## WORK REQUIRED
Transcribe each line of the data below word for word and leave out the pictures.

## RECORDS FOR THE TASK
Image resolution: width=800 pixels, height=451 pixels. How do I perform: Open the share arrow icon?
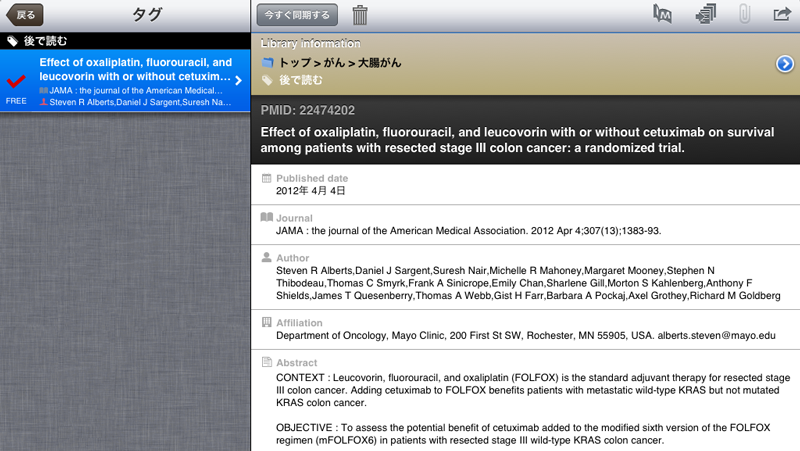pos(782,14)
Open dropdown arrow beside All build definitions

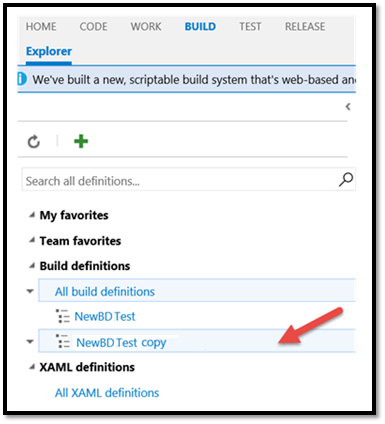(x=30, y=291)
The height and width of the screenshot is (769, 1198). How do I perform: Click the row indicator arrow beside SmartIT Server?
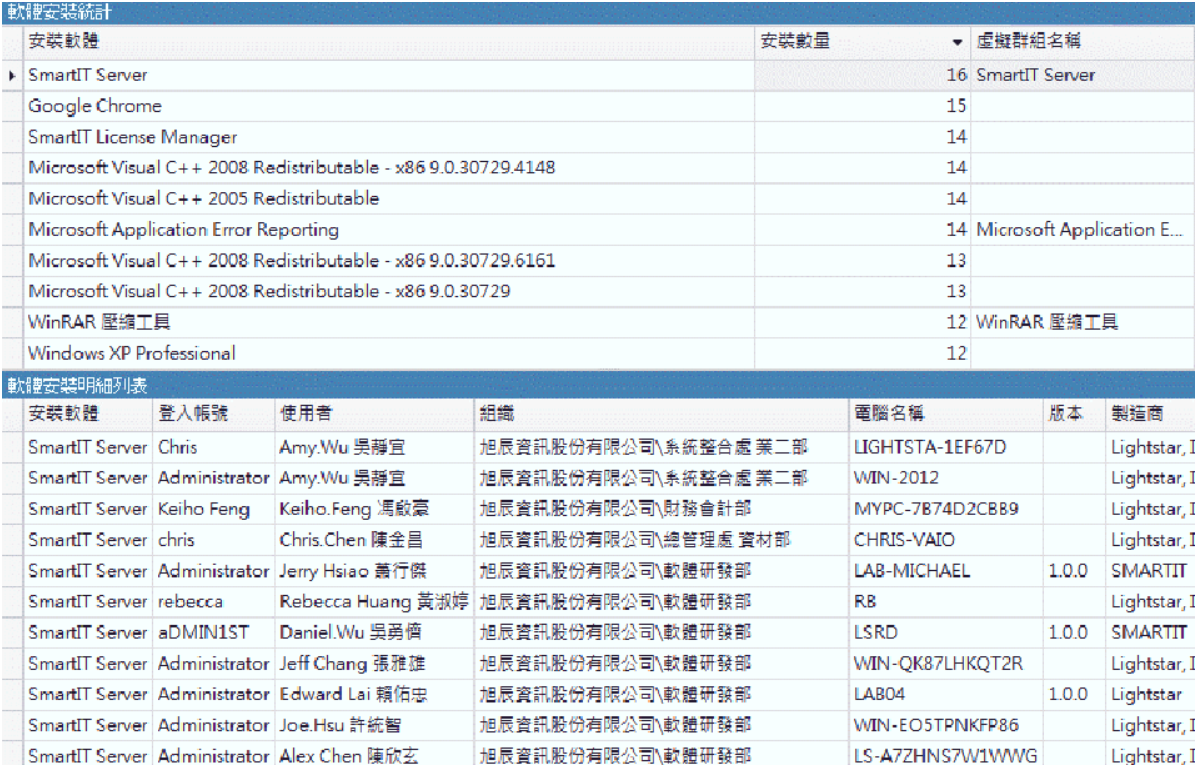[x=12, y=75]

## COMPLETE OUTPUT
Image resolution: width=800 pixels, height=451 pixels. How do I perform: Open the share arrow icon?
pos(782,14)
Open dropdown arrow beside All build definitions

(x=30, y=291)
The height and width of the screenshot is (769, 1198). How do I perform: Click the row indicator arrow beside SmartIT Server?
[x=12, y=75]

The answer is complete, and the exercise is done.